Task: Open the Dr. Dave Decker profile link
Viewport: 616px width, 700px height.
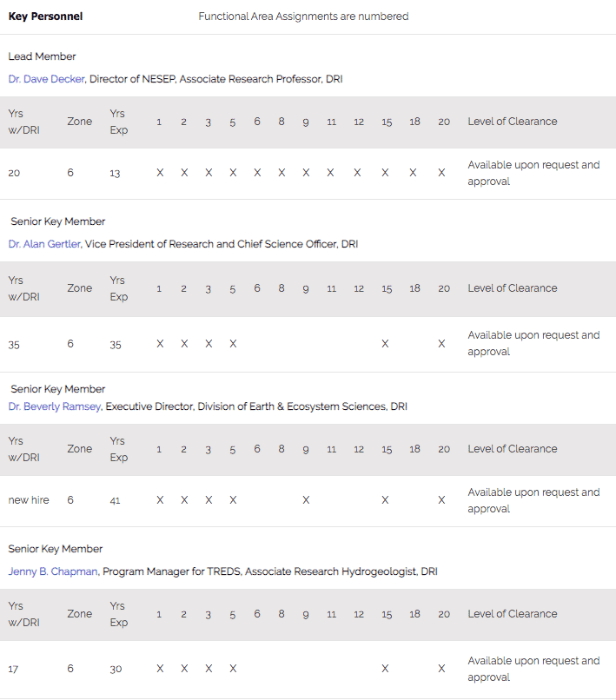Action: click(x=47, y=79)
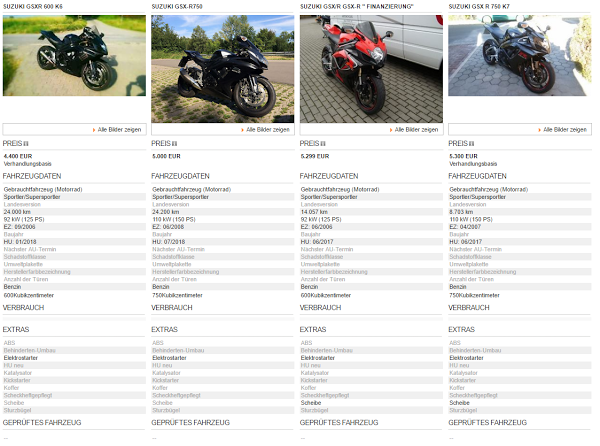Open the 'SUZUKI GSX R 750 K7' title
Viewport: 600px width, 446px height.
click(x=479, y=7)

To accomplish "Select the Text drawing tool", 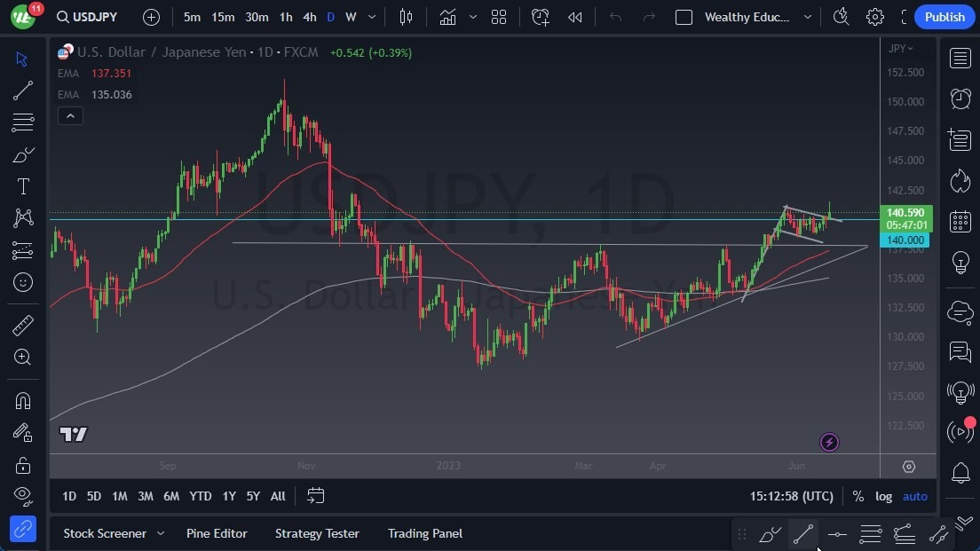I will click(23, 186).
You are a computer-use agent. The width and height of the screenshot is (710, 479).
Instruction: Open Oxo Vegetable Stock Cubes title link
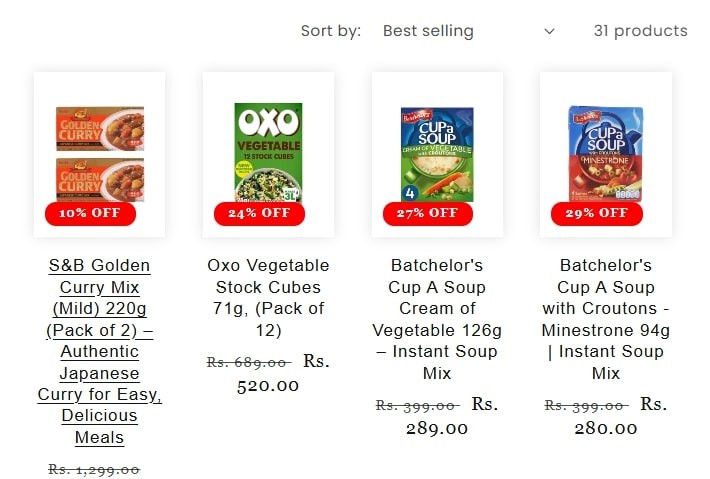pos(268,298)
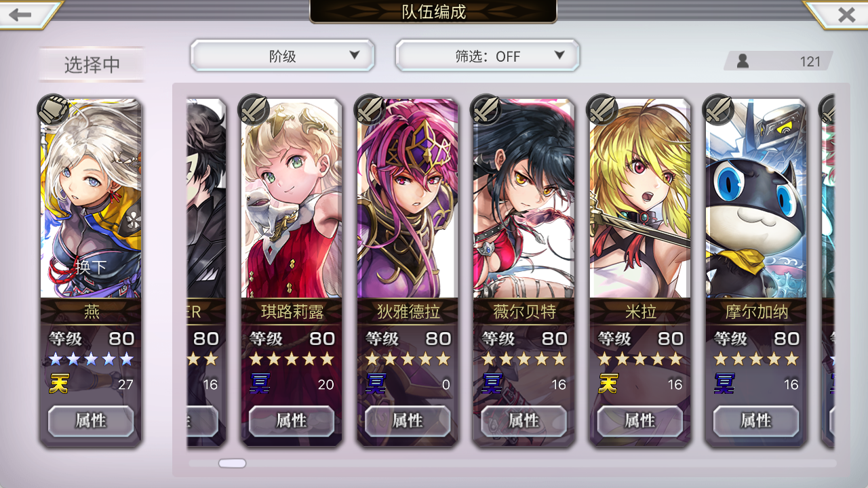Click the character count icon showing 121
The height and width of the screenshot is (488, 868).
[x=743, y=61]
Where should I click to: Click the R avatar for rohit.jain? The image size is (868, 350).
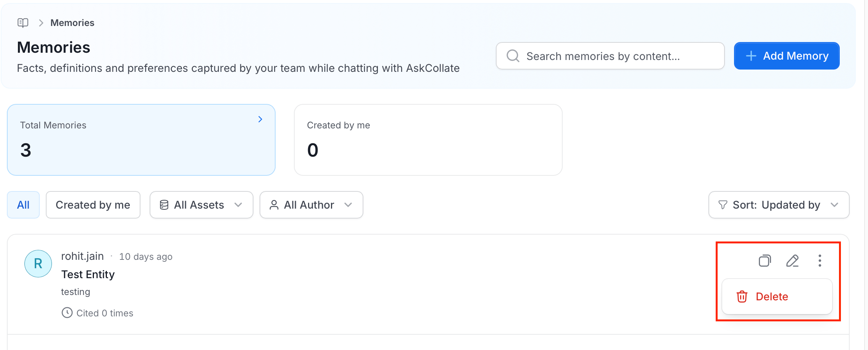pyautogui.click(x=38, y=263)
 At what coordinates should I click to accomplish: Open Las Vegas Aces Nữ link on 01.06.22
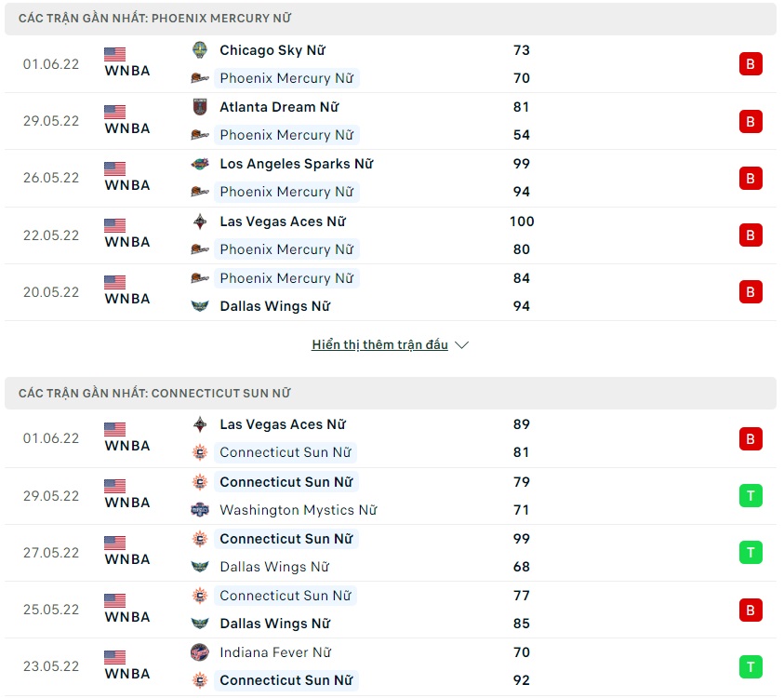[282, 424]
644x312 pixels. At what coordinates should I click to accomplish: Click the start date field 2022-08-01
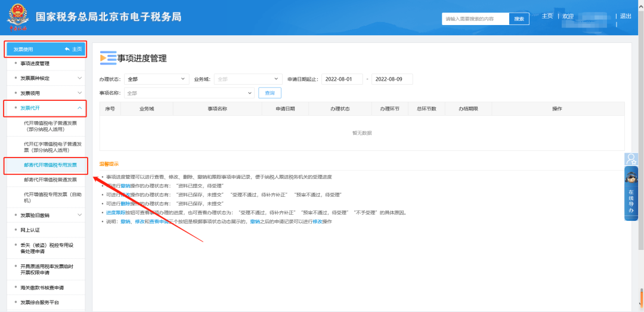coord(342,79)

[ASSIGNMENT]: Lines from the one that contains "Where should I" through the last line of the data above are to be extracted exactly, with no pictures and no other lines.

[RESPONSE TO THE TASK]:
Where should I click to: Click the R avatar for rohit.jain? The image size is (868, 350).
pyautogui.click(x=38, y=263)
 At what coordinates should I click to accomplish: Open Las Vegas Aces Nữ link on 01.06.22
[282, 424]
644x312 pixels. At what coordinates should I click to accomplish: Click the start date field 2022-08-01
coord(342,79)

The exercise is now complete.